:: PROBLEMS TO SOLVE ::
A - Answer these questions from the football plugin documentation, one answer per line, marked the same way:
(i) Which plugin is football-basic exclusive-or with?
(ii) What is the default mountpoint directory for basic_mnt_dir?
(iii) What does an empty downtime command mean?
B - Name every configuration variable that the football plugin documentation defines under PLUGIN football-basic.
C - Write the next part of the football plugin documentation, picking up after its last line.

:: PASSAGE ::
>>>
PLUGIN football-basic
Generic driver for systemd-controlled MARS pools.
The current version supports only a flat model:
(1) There is a single "big cluster" at metadata level.
All cluster members are joined via merge-cluster.
All occurring names need to be globally unique.
(2) The network uses BGP or other means, thus any hypervisor
can (potentially) start any VM at any time.
(3) iSCSI or remote devices are not supported for now
(LocalSharding model). This may be extended in a future
release.
This plugin is exclusive-or with cm3.
Plugin specific actions:
./football.sh basic_add_host <hostname>
Manually add another host to the hostname cache.
## pool_cache_dir
# Directory for caching the pool status.
pool_cache_dir="${pool_cache_dir:-$script_dir/pool-cache}"
## initial_hostname_file
# This file must contain a list of storage and/or hypervisor hostnames
# where a /mars directory must exist.
# These hosts are then scanned for further cluster members,
# and the transitive closure of all host names is computed.
initial_hostname_file="${initial_hostname_file:-./hostnames.input}"
## hostname_cache
# This file contains the transitive closure of all host names.
hostname_cache="${hostname_cache:-$pool_cache_dir/hostnames.cache}"
## resources_cache
# This file contains the transitive closure of all resource names.
resources_cache="${resources_cache:-$pool_cache_dir/resources.cache}"
## res2hyper_cache
# This file contains the association between resources and hypervisors.
res2hyper_cache="${res2hyper_cache:-$pool_cache_dir/res2hyper.assoc}"
## enable_basic
# This plugin is exclusive-or with cm3.
enable_basic="${enable_basic:-$(if [[ "$0" =~ football ]]; then echo 1; else echo 0; fi)}"
## ssh_port
# Set this for separating sysadmin access from customer access
ssh_port="${ssh_port:-}"
## basic_mnt_dir
# Names the mountpoint directory at hypervisors.
# This must co-incide with the systemd mountpoints.
basic_mnt_dir="${basic_mnt_dir:-/mnt}"
PLUGIN football-downtime
Generic plugin for communication of customer downtime.
## downtime_cmd_{set,unset}
# External command for setting / unsetting (or communicating) a downtime
# Empty = don't do anything
downtime_cmd_set="${downtime_cmd_set:-}"
<<<
:: DATA SHOWN ::
>>>
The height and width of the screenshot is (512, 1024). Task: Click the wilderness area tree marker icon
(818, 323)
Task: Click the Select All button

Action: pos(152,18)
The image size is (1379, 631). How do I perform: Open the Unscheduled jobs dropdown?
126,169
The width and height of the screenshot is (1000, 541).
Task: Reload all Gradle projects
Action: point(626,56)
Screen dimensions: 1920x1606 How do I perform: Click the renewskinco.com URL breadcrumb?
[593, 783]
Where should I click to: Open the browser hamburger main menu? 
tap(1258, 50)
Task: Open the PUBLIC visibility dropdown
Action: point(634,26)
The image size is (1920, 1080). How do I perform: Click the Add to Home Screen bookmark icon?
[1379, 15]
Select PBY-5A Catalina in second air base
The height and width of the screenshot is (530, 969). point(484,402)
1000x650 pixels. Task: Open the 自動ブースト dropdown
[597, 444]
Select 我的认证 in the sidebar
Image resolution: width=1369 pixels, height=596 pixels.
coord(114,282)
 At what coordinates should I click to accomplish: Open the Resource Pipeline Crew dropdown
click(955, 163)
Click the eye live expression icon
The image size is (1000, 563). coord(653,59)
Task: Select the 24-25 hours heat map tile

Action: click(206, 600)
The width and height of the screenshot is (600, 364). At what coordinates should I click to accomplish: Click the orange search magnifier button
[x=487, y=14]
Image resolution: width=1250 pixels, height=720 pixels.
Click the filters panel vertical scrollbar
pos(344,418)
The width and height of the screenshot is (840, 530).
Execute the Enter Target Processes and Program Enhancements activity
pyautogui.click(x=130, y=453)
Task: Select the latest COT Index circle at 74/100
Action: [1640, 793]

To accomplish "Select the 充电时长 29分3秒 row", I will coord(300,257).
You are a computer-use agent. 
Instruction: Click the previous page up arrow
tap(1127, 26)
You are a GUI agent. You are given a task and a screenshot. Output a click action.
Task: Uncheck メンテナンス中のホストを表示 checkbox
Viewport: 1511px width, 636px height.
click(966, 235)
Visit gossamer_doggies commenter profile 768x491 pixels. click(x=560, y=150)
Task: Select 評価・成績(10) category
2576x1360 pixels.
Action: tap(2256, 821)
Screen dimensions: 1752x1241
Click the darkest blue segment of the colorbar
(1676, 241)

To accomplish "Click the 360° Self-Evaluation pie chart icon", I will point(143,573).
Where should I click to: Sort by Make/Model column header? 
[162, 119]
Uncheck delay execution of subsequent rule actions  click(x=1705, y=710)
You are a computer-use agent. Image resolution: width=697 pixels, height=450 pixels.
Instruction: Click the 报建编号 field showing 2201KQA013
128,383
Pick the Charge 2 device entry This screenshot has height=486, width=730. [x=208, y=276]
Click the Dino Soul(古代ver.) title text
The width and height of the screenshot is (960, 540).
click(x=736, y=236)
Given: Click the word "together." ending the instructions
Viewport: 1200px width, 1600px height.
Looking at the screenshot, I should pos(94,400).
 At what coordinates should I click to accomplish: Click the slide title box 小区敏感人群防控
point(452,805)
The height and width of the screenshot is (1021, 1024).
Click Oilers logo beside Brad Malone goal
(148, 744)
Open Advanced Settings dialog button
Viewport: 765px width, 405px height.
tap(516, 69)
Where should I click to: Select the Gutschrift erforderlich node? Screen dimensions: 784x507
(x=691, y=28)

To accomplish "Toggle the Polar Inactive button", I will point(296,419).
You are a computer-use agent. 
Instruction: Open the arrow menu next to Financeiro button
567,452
<<<
:: ANSWERS ::
A -
(i) cm3
(ii) /mnt
(iii) Don't do anything.

B -
pool_cache_dir
initial_hostname_file
hostname_cache
resources_cache
res2hyper_cache
enable_basic
ssh_port
basic_mnt_dir

C -
downtime_cmd_unset="${downtime_cmd_unset:-}"
PLUGIN football-motd
Generic plugin for motd. Communicate that Football is running
at login via motd.
## enable_motd
# whether to use the motd plugin.
enable_motd="${enable_motd:-0}"
## update_motd_cmd
# Distro-specific command for generating motd from several sources.
# Only tested for Debian Jessie at the moment.
update_motd_cmd="${update_motd_cmd:-update-motd}"
## download_motd_script and motd_script_dir
# When no script has been installed into /etc/update-motd.d/
# you can do it dynamically here, bypassing any "official" deployment
# methods. Use this only for testing!
# An example script (which should be deployed via your ordinary methods)
# can be found under $script_dir/update-motd.d/67-football-running
download_motd_script="${download_motd_script:-}"
motd_script_dir="${motd_script_dir:-/etc/update-motd.d}"
## motd_file
# This will contain the reported motd message.
# It is created by this plugin.
motd_file="${motd_file:-/var/motd/football.txt}"
## motd_color_on and motd_color_off
# ANSI escape sequences for coloring the generated motd message.
motd_color_on="${motd_color_on:-\\033[31m}"
motd_color_off="${motd_color_off:-\\033[0m}"
PLUGIN football-report
Generic plugin for communication of reports.
## report_cmd_{start,warning,failed,finished}
# External command which is called at start / failure / finish
# of Football.
# The following variables can be used (e.g. as parameters) when
# escaped with a backslash:
# $res = name of the resource (LV, container, etc)
# $primary = the current (old)
# $secondary_list = list of current (old) secondaries
# $target_primary = the target primary name
# $target_secondary = list of target secondaries
# $operation = the operation name
# $target_percent = the value used for shrinking
# $txt = some informative text from Football
# Further variables are possible by looking at the sourcecode, or by
# defining your own variables or functions externally or via plugins.
# Empty = don't do anything
report_cmd_start="${report_cmd_start:-}"
report_cmd_warning="${report_cmd_warning:-$script_dir/screener.sh notify "$res" warning "$txt"}"
report_cmd_failed="${report_cmd_failed:-}"
report_cmd_finished="${report_cmd_finished:-}"
PLUGIN football-waiting
Generic plugig, interfacing with screener: when this is used
by your script and enabled, then you will be able to wait for
"screener.sh continue" operations at certain points in your
script.
## enable_*_waiting
#
# When this is enabled, and when Football had been started by screener,
# then football will delay the start of several operations until a sysadmin
# does one of the following manually:
#
# a) ./screener.sh continue $session
# b) ./screener.sh resume $session
# c) ./screener.sh attach $session and press the RETURN key
# d) doing nothing, and $wait_timeout has exceeded
#
# CONVENTION: football resource names are used as screener session ids.
# This ensures that only 1 operation can be started for the same resource,
# and it simplifies the handling for junior sysadmins.
#
enable_startup_waiting="${enable_startup_waiting:-0}"
enable_handover_waiting="${enable_handover_waiting:-0}"
enable_migrate_waiting="${enable_migrate_waiting:-0}"
enable_shrink_waiting="${enable_shrink_waiting:-0}"
## enable_cleanup_delayed and wait_before_cleanup
# By setting this, you can delay the cleanup operations for some time.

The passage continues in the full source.